:: To do ::
Reproduce the stored entries lines word for word. Begin at the very first line and stop after the line that contains "[x=283, y=75]", including that line.

# START OF Data section

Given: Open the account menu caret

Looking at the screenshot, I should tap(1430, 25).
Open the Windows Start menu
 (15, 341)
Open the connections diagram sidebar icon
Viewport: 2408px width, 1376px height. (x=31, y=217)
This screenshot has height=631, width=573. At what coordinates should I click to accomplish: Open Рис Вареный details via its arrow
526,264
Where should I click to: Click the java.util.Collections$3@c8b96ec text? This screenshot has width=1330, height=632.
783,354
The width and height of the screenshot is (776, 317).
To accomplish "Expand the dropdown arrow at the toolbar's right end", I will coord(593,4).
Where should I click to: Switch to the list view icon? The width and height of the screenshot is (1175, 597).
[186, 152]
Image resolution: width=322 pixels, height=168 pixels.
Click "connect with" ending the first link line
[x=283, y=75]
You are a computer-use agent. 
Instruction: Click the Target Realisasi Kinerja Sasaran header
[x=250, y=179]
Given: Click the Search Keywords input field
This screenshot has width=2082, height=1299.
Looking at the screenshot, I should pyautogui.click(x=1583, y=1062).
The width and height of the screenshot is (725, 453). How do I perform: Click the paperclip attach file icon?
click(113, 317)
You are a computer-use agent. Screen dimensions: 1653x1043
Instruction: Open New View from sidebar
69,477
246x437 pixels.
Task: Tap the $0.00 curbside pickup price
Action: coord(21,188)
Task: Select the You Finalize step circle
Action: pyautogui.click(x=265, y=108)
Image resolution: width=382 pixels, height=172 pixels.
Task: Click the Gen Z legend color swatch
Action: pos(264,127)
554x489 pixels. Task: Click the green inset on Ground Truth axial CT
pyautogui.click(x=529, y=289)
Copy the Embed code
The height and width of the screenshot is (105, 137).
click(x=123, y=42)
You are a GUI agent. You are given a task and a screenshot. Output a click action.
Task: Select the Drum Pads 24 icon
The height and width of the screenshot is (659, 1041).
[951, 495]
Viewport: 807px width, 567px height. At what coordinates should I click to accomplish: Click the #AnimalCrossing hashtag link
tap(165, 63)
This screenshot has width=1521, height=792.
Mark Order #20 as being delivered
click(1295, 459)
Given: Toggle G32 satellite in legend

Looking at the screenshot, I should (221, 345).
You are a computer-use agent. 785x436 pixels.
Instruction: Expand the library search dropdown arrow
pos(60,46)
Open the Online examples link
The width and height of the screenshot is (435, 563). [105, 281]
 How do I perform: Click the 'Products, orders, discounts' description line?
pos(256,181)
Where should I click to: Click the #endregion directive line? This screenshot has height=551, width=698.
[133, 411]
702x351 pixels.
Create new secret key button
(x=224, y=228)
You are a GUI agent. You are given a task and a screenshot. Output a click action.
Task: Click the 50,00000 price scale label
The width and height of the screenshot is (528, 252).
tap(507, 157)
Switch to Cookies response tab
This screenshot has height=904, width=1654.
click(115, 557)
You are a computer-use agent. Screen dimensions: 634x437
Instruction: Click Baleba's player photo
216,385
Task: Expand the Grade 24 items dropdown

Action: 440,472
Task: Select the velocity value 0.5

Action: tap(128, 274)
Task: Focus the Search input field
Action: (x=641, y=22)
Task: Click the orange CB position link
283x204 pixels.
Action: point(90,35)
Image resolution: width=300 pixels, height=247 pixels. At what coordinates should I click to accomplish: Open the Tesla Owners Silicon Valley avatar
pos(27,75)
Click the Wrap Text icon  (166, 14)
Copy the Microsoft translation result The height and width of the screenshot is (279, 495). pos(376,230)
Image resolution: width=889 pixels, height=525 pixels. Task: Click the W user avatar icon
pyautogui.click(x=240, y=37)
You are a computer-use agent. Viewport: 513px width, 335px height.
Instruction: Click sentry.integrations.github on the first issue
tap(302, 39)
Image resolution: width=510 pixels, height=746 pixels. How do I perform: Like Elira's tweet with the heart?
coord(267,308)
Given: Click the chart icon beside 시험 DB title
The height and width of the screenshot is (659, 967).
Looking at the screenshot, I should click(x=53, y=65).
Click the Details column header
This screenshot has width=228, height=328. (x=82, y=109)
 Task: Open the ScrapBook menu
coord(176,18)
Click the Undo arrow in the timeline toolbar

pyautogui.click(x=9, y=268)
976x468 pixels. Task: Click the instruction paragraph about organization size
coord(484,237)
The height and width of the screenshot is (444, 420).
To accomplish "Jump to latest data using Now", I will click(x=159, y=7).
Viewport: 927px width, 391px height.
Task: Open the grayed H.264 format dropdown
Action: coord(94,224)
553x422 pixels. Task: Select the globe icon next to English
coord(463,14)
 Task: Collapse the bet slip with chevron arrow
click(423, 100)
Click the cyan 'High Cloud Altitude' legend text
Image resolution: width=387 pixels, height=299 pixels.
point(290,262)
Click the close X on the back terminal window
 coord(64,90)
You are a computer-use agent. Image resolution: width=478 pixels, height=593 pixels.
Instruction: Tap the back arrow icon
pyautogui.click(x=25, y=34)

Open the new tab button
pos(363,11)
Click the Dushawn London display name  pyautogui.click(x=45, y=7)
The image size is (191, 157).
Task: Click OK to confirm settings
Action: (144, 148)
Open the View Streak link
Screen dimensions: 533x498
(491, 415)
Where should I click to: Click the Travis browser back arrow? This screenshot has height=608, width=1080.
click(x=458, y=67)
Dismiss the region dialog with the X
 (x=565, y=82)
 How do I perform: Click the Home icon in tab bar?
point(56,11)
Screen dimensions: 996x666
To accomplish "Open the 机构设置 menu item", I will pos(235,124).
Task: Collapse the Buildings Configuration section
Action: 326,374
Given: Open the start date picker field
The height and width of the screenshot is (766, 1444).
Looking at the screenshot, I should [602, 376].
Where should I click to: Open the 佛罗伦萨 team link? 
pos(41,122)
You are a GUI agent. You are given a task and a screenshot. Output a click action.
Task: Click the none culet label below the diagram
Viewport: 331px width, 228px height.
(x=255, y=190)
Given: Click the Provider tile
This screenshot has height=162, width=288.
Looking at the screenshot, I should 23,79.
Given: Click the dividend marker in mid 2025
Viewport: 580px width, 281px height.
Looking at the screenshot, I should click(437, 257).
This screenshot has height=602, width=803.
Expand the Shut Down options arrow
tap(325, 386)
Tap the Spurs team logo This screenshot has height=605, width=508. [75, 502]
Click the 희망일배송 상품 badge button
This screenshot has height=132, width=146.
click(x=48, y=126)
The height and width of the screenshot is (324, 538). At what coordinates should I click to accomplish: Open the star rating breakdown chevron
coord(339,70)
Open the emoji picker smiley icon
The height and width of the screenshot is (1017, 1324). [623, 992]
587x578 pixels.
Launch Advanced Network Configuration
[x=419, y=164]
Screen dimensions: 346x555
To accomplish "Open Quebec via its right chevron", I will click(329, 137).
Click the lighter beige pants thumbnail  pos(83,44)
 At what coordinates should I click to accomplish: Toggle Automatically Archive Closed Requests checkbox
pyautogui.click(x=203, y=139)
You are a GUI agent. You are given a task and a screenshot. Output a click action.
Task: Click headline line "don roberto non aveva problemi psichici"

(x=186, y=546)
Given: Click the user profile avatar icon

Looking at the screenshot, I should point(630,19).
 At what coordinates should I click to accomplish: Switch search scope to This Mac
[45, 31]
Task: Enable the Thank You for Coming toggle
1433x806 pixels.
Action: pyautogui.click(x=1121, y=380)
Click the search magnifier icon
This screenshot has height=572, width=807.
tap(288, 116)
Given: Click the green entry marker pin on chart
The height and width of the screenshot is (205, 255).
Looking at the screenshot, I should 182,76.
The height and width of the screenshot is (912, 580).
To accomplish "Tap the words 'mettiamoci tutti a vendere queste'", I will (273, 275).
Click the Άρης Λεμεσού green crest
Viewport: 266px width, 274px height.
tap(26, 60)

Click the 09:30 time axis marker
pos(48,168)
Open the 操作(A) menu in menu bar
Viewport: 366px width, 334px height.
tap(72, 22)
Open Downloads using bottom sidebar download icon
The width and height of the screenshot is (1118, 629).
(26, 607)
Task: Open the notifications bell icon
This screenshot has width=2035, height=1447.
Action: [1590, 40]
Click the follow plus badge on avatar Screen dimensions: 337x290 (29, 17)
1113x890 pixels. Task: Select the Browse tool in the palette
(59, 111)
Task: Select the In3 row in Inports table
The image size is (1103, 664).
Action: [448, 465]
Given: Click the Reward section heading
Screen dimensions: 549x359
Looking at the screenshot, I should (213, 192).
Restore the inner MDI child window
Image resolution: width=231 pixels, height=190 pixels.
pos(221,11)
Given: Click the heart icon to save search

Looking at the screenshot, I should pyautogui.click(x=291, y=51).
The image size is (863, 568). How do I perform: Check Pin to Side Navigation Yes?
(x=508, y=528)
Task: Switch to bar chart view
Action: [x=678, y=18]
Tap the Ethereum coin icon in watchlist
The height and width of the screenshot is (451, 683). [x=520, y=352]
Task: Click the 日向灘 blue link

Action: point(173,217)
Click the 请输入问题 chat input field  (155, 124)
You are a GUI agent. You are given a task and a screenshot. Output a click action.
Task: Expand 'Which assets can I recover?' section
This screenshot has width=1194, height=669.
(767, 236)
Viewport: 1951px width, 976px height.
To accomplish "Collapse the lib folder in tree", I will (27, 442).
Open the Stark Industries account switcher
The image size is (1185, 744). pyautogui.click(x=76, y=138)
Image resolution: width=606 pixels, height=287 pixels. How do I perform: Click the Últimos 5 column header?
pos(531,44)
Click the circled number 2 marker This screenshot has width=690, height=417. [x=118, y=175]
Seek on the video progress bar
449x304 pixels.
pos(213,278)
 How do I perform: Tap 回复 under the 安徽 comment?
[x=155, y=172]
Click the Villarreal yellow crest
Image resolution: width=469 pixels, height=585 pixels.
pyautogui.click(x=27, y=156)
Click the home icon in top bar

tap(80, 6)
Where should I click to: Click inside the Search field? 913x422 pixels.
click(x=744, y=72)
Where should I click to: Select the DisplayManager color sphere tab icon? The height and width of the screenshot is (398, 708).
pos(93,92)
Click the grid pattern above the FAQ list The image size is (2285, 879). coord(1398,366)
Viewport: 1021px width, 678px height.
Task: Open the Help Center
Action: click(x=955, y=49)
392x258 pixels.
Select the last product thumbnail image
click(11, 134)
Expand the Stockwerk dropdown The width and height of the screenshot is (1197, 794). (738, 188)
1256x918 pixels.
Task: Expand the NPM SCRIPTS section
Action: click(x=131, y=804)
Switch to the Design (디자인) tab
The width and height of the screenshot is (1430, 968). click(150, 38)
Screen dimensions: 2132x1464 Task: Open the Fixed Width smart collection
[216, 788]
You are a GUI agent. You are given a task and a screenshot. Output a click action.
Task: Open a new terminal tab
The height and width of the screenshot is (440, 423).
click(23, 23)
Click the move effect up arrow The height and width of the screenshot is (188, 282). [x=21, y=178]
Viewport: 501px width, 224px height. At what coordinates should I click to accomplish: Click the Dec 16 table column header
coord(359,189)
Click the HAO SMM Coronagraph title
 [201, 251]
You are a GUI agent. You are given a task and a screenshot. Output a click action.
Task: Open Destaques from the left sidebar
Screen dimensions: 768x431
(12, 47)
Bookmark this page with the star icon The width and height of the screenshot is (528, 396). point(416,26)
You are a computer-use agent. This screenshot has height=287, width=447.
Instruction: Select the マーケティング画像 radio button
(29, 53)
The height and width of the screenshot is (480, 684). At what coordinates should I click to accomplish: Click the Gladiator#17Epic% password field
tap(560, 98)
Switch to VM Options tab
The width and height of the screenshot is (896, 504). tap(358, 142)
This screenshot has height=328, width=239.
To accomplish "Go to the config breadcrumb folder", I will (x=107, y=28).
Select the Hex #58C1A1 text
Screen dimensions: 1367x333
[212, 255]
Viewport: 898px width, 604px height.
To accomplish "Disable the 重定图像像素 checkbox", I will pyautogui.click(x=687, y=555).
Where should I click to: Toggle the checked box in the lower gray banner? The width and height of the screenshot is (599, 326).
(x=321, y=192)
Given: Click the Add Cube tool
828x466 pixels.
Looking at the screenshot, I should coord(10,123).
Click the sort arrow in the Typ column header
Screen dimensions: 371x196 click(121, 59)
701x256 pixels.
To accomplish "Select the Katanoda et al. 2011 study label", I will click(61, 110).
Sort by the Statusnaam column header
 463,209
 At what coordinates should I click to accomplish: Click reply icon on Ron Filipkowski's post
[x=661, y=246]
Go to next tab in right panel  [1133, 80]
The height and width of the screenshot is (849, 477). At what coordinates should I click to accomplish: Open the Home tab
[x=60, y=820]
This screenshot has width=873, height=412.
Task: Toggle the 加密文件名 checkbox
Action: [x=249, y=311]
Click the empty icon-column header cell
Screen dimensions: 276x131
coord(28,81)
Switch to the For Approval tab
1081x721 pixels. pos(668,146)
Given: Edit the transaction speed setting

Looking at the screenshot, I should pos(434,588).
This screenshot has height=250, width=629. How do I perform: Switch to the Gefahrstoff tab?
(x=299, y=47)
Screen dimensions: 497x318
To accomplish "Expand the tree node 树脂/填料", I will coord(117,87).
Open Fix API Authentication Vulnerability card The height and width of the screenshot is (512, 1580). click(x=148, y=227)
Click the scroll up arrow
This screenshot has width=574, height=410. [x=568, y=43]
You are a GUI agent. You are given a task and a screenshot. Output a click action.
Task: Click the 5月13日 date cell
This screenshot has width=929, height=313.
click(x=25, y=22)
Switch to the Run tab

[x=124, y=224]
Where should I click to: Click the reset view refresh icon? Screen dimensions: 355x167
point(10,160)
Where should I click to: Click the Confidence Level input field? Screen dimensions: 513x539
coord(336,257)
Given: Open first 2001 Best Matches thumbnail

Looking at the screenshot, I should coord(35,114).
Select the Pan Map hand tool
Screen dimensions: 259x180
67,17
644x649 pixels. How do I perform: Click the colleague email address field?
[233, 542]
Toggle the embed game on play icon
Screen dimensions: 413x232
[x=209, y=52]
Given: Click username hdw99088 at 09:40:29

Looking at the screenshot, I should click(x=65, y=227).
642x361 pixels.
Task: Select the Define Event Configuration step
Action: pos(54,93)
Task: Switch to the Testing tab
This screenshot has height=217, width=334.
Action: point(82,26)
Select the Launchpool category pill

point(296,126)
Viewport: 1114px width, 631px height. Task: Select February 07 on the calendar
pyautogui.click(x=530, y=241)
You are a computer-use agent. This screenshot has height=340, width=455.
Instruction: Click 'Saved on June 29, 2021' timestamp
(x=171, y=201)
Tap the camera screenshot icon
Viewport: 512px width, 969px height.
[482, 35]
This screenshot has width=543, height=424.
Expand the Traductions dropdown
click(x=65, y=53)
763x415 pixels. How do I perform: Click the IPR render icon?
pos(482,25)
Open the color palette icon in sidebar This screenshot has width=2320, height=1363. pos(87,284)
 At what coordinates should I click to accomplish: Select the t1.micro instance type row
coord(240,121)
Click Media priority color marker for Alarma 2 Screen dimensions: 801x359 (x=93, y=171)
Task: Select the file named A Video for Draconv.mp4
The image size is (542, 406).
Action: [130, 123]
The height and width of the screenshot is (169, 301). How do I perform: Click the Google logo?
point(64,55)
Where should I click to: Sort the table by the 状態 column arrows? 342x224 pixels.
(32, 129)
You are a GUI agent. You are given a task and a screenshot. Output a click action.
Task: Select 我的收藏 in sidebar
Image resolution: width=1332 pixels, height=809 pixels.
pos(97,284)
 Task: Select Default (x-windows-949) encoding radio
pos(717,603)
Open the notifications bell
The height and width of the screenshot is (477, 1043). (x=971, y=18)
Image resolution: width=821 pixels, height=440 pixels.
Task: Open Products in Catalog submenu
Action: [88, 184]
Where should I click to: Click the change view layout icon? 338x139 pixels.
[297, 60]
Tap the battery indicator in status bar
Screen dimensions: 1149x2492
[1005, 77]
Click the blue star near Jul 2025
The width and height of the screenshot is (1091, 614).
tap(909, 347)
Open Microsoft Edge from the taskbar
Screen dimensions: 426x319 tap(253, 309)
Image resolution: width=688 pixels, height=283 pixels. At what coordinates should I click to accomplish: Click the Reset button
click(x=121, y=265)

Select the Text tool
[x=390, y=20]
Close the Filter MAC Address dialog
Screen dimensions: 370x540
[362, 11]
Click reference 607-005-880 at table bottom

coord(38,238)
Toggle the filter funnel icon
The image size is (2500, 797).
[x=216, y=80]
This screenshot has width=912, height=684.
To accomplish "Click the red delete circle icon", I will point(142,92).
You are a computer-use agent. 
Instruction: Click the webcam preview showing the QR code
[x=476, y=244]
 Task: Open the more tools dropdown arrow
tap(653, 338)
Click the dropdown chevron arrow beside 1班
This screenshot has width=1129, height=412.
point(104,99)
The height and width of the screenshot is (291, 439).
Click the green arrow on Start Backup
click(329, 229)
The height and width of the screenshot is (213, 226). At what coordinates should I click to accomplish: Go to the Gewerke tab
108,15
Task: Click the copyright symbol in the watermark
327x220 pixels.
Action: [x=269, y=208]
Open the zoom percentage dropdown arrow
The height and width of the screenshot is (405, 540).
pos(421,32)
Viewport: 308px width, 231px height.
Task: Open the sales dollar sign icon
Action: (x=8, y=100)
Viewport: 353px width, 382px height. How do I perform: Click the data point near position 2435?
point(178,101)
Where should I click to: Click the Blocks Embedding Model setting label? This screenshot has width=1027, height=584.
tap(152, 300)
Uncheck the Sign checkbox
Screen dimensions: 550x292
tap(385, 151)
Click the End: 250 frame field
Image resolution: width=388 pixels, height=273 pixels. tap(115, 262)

# END OF Data section

:: Completed task ::
Given: Open the account menu caret

Looking at the screenshot, I should tap(1430, 25).
Open the Windows Start menu
 (15, 341)
Open the connections diagram sidebar icon
Viewport: 2408px width, 1376px height. (x=31, y=217)
This screenshot has height=631, width=573. At what coordinates should I click to accomplish: Open Рис Вареный details via its arrow
526,264
Where should I click to: Click the java.util.Collections$3@c8b96ec text? This screenshot has width=1330, height=632.
783,354
The width and height of the screenshot is (776, 317).
To accomplish "Expand the dropdown arrow at the toolbar's right end", I will coord(593,4).
Where should I click to: Switch to the list view icon? The width and height of the screenshot is (1175, 597).
[186, 152]
Image resolution: width=322 pixels, height=168 pixels.
Click "connect with" ending the first link line
[x=283, y=75]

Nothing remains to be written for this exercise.